## Work order
From the listing below, pull out every line where the string "next" appears.

---------- Given entries

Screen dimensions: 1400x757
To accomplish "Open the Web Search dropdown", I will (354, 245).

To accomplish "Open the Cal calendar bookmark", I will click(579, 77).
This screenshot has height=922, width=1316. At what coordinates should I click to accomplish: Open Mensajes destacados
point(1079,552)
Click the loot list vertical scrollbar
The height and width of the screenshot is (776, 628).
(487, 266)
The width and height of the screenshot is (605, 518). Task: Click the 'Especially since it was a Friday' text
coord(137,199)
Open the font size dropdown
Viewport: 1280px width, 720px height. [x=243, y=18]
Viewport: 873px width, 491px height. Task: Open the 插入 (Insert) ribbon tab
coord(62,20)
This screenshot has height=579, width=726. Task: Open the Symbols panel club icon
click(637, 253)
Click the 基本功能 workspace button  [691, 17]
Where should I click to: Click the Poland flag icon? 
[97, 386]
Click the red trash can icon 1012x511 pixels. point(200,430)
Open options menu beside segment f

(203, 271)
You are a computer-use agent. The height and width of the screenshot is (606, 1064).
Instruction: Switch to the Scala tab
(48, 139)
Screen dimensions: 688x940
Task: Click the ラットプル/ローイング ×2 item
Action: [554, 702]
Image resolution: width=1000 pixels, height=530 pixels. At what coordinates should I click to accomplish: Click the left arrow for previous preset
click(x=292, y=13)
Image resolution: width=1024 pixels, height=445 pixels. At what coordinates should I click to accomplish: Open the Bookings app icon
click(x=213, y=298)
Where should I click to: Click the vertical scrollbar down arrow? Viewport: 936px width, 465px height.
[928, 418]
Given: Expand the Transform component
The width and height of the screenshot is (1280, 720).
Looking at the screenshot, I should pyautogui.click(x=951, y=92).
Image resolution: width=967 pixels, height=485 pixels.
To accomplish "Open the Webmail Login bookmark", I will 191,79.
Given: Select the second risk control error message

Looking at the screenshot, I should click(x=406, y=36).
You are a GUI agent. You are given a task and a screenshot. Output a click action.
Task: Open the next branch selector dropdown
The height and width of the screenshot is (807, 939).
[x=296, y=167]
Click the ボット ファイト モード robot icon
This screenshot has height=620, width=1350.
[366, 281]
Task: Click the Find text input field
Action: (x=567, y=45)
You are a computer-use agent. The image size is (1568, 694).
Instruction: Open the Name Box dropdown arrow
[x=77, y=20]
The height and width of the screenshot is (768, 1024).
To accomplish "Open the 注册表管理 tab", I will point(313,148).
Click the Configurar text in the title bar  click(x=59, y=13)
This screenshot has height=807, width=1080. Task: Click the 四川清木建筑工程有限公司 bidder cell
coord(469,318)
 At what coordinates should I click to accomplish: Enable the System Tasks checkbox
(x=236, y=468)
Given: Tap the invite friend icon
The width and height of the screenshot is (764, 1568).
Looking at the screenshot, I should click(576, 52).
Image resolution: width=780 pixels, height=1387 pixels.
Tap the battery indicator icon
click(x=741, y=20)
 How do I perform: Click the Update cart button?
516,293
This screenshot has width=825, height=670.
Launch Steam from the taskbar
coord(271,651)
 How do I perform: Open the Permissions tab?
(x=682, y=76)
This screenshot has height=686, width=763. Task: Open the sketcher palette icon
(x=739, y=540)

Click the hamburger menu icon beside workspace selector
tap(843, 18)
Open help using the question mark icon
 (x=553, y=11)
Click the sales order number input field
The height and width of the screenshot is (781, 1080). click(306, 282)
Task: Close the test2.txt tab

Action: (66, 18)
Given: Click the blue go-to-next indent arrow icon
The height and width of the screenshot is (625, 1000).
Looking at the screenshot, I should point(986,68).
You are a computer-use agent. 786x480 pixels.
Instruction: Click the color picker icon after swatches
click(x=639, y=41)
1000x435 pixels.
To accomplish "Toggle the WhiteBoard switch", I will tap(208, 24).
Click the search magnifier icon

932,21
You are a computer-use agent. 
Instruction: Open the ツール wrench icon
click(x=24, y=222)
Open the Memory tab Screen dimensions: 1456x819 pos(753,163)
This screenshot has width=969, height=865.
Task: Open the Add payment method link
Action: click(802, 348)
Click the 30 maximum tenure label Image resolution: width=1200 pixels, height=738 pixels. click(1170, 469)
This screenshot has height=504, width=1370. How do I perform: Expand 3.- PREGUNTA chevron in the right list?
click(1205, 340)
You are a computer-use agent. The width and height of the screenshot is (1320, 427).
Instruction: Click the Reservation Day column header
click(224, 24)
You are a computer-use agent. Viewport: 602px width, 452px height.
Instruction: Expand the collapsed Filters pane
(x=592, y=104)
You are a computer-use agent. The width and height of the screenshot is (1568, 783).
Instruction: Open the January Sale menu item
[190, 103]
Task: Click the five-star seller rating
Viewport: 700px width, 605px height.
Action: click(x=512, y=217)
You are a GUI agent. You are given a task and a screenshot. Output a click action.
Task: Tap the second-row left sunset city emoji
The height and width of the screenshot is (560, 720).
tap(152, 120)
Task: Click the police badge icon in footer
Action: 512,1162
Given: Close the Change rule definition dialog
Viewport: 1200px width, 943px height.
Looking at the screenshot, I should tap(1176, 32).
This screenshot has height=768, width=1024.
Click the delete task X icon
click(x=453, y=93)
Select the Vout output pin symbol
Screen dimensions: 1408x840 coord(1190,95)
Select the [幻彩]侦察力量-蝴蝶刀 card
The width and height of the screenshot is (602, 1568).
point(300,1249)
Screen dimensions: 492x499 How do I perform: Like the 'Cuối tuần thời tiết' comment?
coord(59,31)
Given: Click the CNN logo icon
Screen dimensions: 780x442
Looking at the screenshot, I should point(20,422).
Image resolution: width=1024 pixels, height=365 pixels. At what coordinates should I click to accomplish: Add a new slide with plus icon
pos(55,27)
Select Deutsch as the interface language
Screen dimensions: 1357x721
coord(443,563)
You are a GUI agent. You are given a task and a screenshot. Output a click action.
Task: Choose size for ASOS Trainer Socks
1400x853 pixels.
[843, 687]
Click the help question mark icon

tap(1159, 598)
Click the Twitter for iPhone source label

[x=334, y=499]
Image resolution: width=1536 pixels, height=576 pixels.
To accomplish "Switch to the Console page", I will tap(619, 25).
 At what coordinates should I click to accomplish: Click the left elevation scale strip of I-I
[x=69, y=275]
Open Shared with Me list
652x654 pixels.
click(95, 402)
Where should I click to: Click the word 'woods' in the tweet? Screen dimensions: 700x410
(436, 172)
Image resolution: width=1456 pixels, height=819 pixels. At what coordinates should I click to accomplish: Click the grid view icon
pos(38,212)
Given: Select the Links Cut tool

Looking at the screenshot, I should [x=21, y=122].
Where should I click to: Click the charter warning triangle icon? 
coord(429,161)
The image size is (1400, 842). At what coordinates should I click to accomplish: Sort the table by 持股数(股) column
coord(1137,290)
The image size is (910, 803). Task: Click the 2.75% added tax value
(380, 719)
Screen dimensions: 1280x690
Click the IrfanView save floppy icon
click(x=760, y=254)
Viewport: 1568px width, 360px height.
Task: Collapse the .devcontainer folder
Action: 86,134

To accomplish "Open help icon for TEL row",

--------------------

## Written solution
Task: Open the next branch selector dropdown
Given: Click the blue go-to-next indent arrow icon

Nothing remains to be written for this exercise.